Karena itu, Pemerintah Kota Bontang tidak hanya fokus menurunkan prevalensi stunting, tetapi juga menangani wasting dan underweight melalui perbaikan gizi serta akses sanitasi dan air bersih.
Menurut Neni, stunting menjadi perhatian utama pemerintah karena berkaitan dengan kualitas sumber daya manusia di masa depan. Di sisi lain, kasus wasting (anak kurus akibat gizi kurang) dan underweight (berat badan di bawah standar) juga terus ditangani secara bersamaan.
“Stunting kita selesaikan, kemudian wasting juga kita selesaikan, termasuk underweight. Itu semua berkaitan dengan masalah gizi dan sanitasi,” ujarnya, Kamis (23/7/2026).
Ia menjelaskan, tingginya angka stunting di kawasan pesisir bukan semata-mata disebabkan kurangnya konsumsi pangan bergizi. Berdasarkan pengamatannya, masyarakat pesisir justru telah terbiasa mengonsumsi ikan. Namun, kondisi sanitasi yang belum memadai masih menjadi persoalan.
“Kalau makanan saya lihat sudah bagus. Yang menjadi masalah itu sanitasi, seperti akses jamban dan air bersih. Kalau sanitasinya kurang baik tentu akan berpengaruh,” katanya.
Untuk mengatasi persoalan tersebut, Pemkot Bontang terus memperluas jaringan air bersih ke wilayah pesisir. Neni mengatakan sebagian besar kawasan pesisir sudah terlayani jaringan PDAM, sementara beberapa wilayah lainnya ditargetkan memperoleh layanan pada tahun depan.

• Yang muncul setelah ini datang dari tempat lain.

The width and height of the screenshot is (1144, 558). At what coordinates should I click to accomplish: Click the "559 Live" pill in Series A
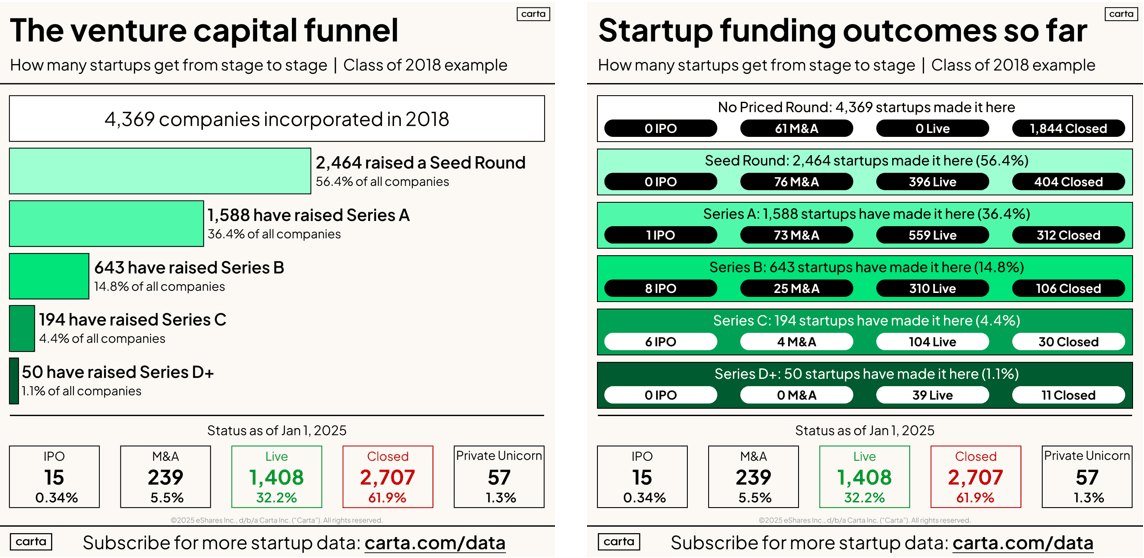(932, 235)
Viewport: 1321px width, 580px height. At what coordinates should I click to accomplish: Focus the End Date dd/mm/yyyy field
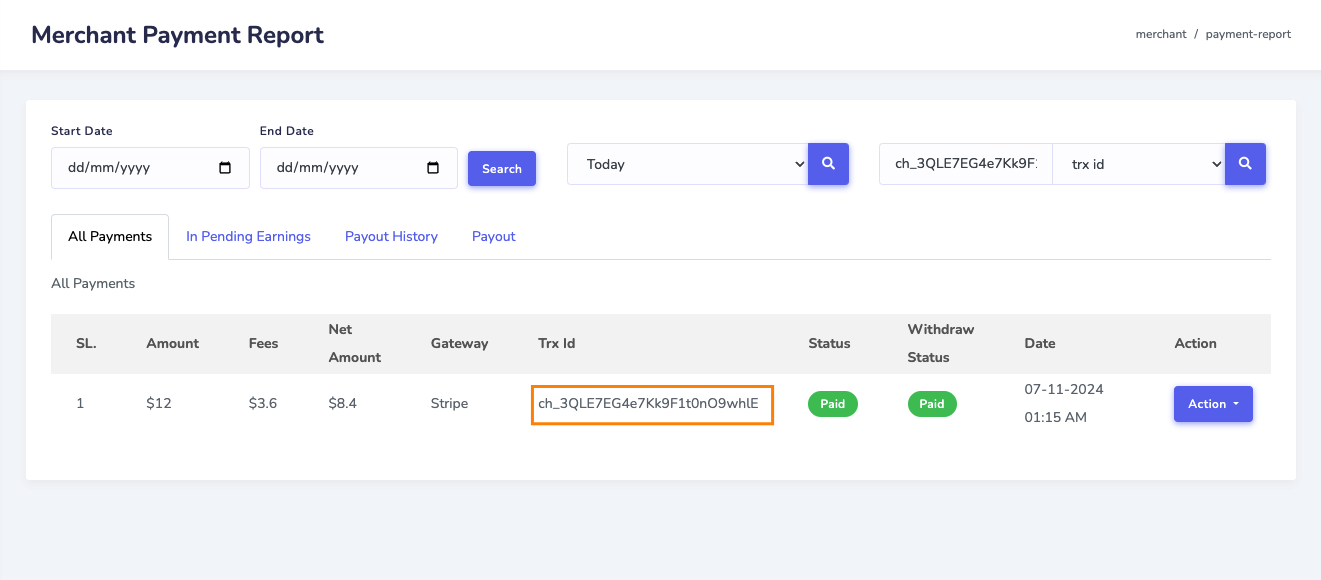click(x=340, y=168)
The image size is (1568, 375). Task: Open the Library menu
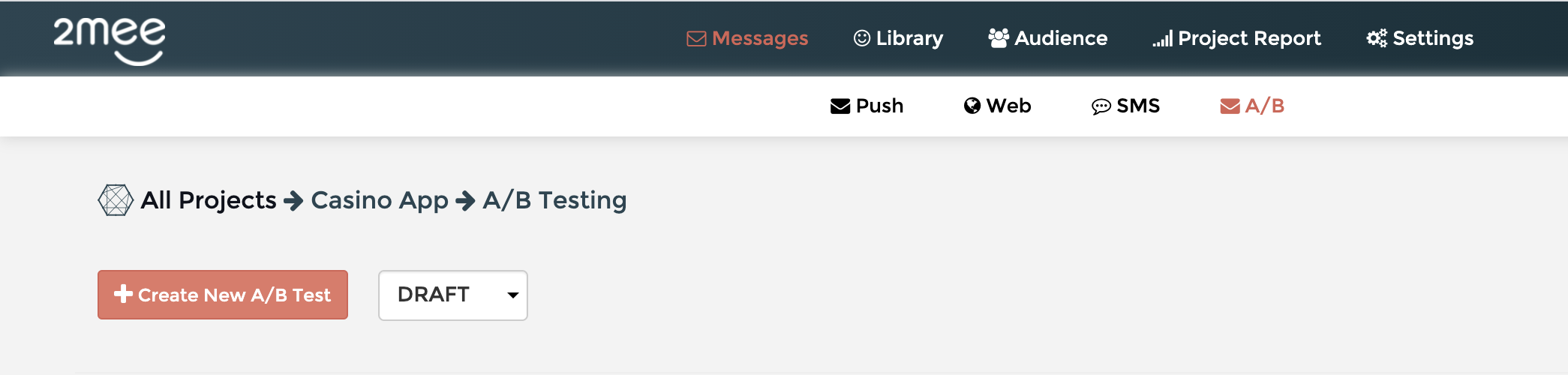[909, 38]
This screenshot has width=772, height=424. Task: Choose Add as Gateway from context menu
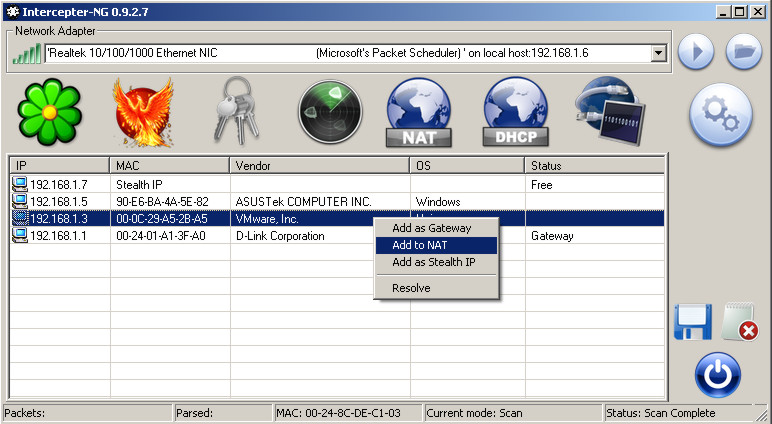coord(431,228)
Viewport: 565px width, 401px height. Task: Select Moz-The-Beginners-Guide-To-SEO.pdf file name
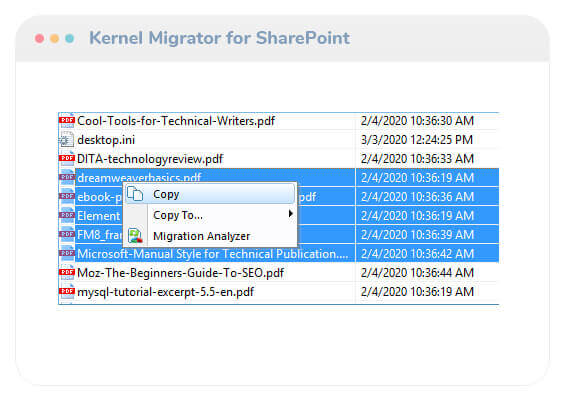(x=181, y=273)
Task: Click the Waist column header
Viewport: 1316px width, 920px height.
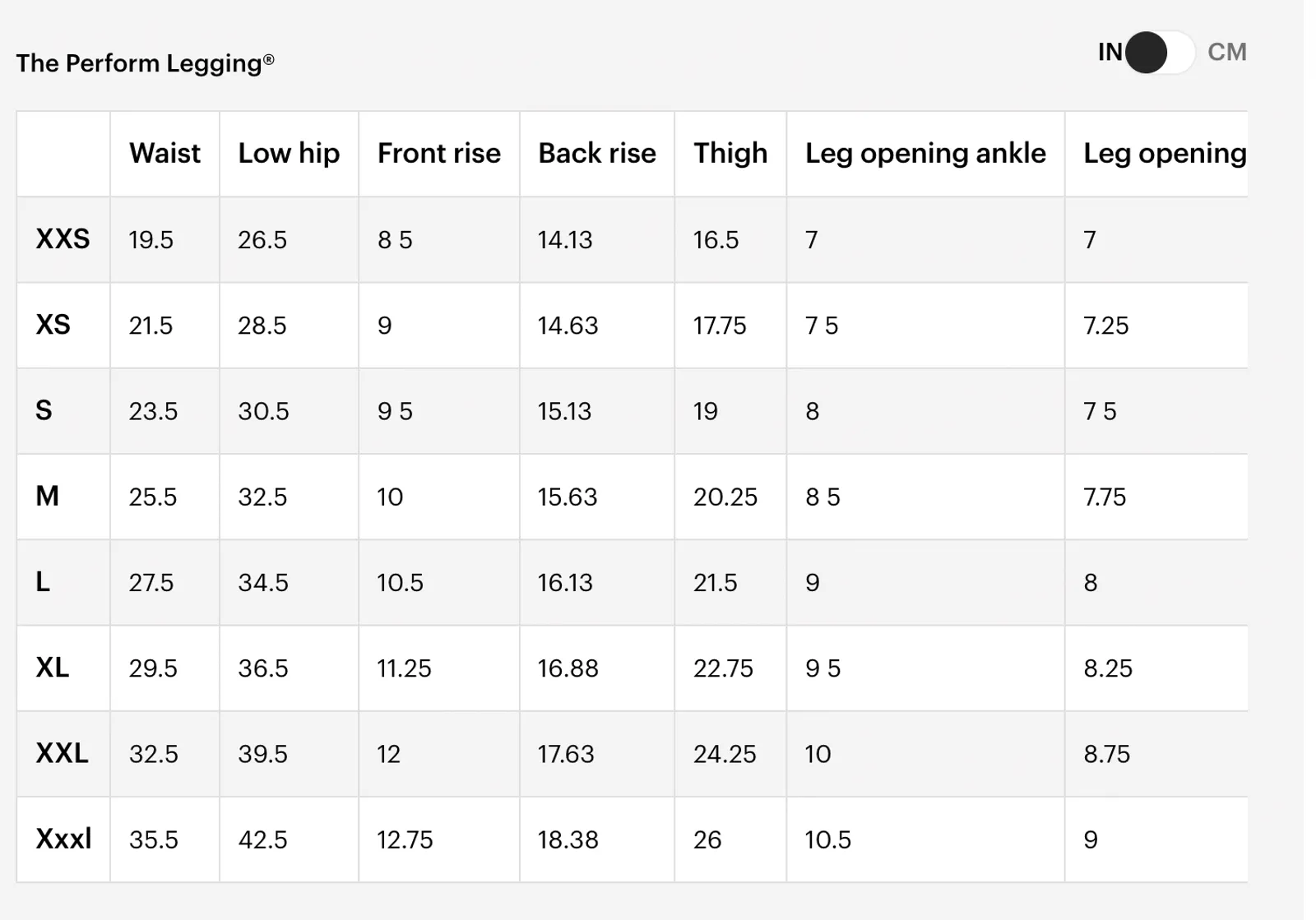Action: [x=164, y=153]
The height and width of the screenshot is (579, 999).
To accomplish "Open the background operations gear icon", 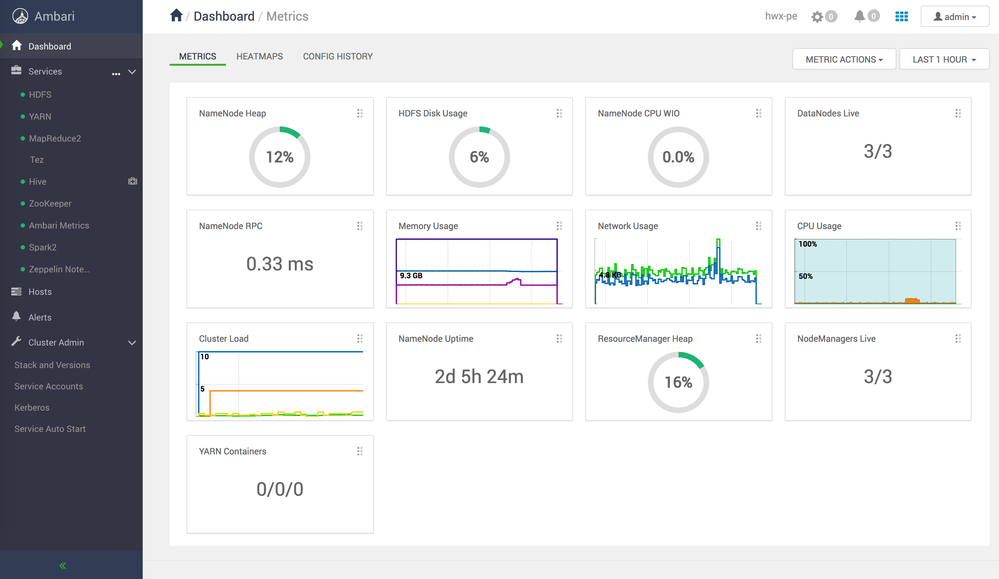I will click(817, 17).
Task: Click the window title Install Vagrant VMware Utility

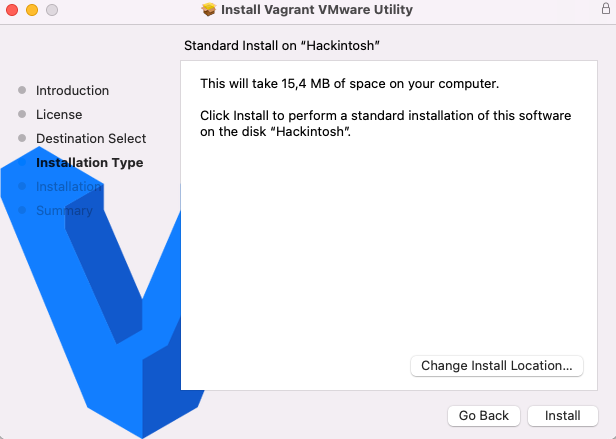Action: [x=317, y=9]
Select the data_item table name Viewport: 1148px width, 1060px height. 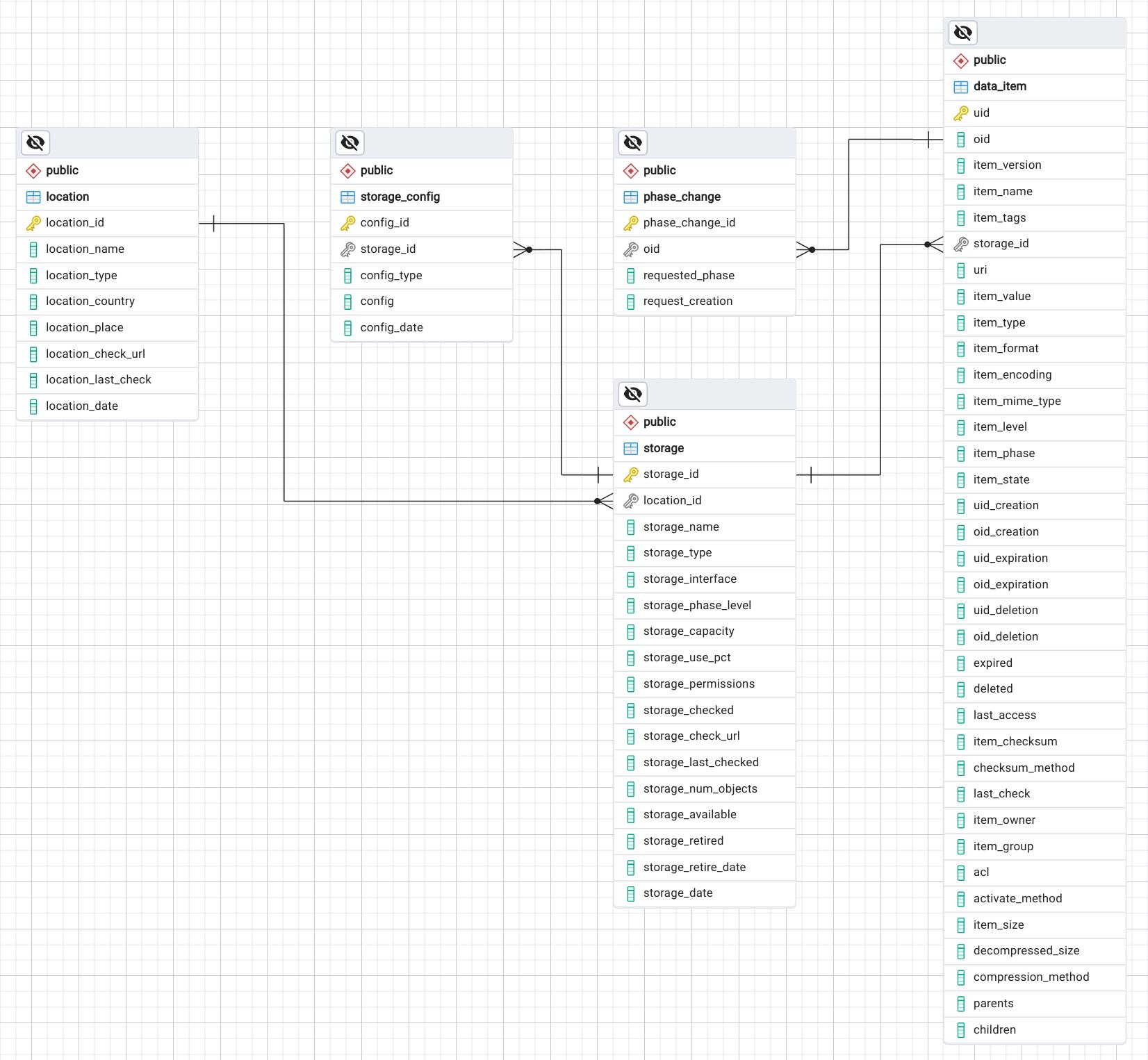click(999, 87)
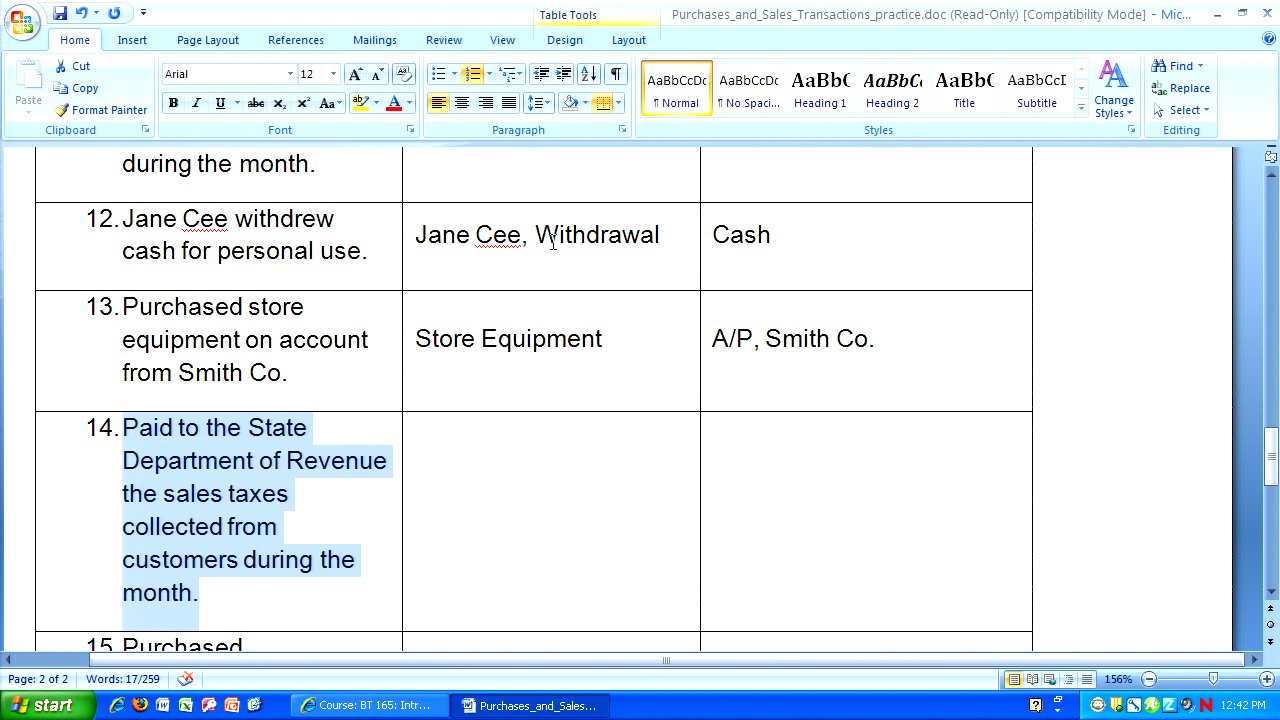Click the Clear Formatting eraser icon
1280x720 pixels.
404,74
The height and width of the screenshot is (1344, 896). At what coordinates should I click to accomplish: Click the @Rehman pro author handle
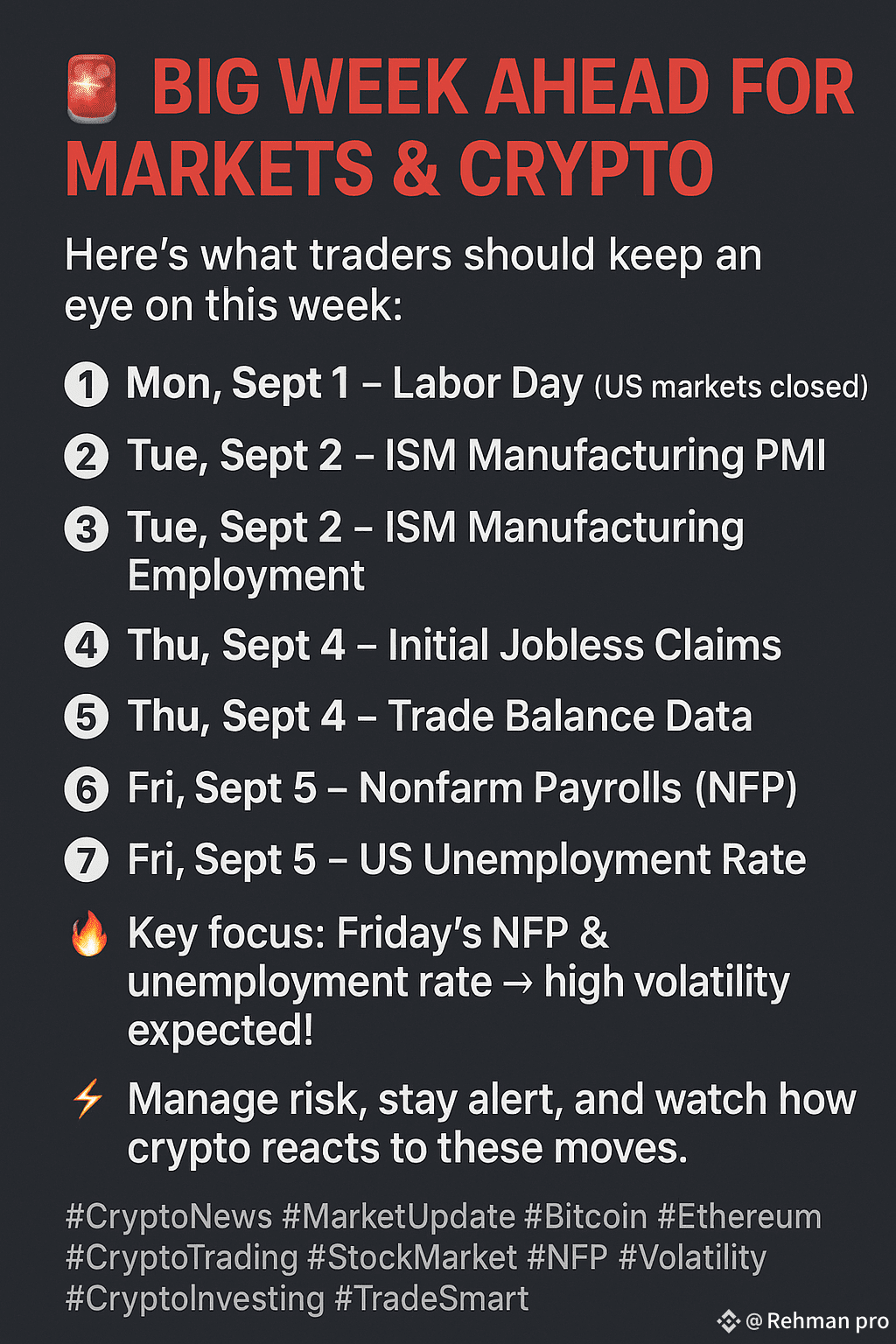coord(817,1321)
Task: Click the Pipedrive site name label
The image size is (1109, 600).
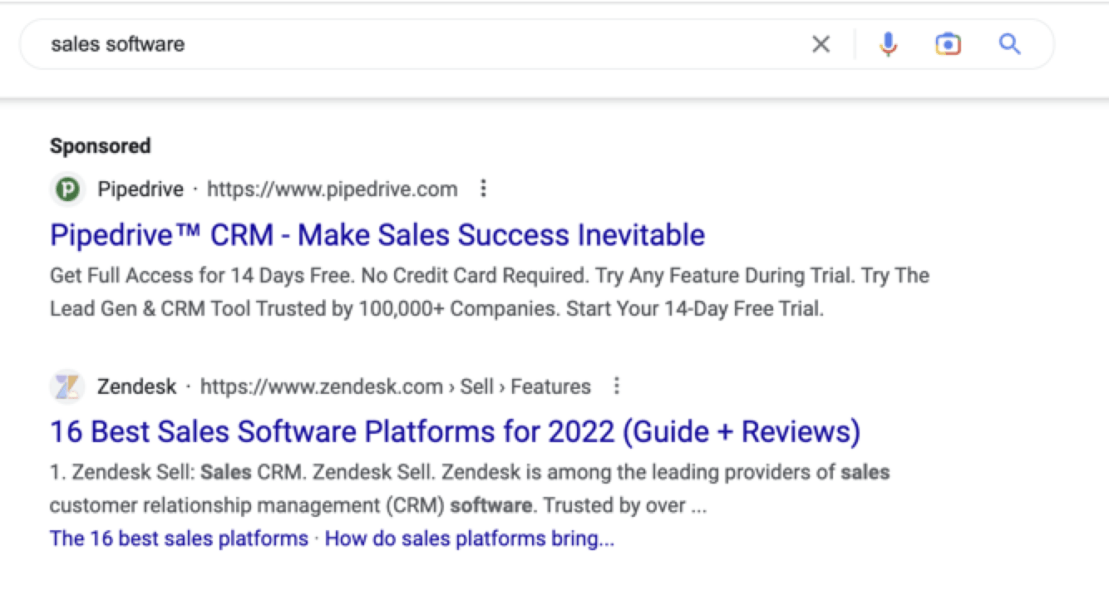Action: tap(135, 189)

Ia mengakui perluasan layanan air bersih sempat terkendala kemampuan anggaran daerah yang diproyeksikan menurun. Meski demikian, pemerintah tetap menjadikan penyediaan akses air bersih sebagai prioritas, termasuk memanfaatkan fasilitas desalinasi yang telah tersedia di beberapa kawasan.
Menanggapi anggapan bahwa masyarakat pesisir lebih memilih menjual ikan berkualitas baik daripada mengonsumsinya sendiri, Neni menilai kondisi tersebut tidak sepenuhnya benar. Menurutnya, masyarakat pesisir umumnya telah mengonsumsi ikan dengan baik, bahkan sebagian tinggal di kawasan penyangga perusahaan yang juga mendapat dukungan program sosial.
“Kalau saya lihat mereka makan ikan. Masalahnya lebih kepada perilaku hidup bersih dan sanitasi, misalnya buang air besar sembarangan yang kemudian berdampak pada kesehatan,” jelasnya.
Neni menambahkan, upaya yang dilakukan pemerintah mulai menunjukkan hasil. Prevalensi stunting di Bontang berhasil ditekan dari sekitar 17 persen menjadi 14,5 persen. Ia menargetkan angka tersebut dapat turun hingga satu digit pada tahun depan.
“Turun dari 17 menjadi 14,5 persen itu sudah kemajuan yang luar biasa. Target saya tahun depan bisa satu digit. Tapi membangun itu tidak semudah membalik telapak tangan, semua perlu proses,” pungkasnya.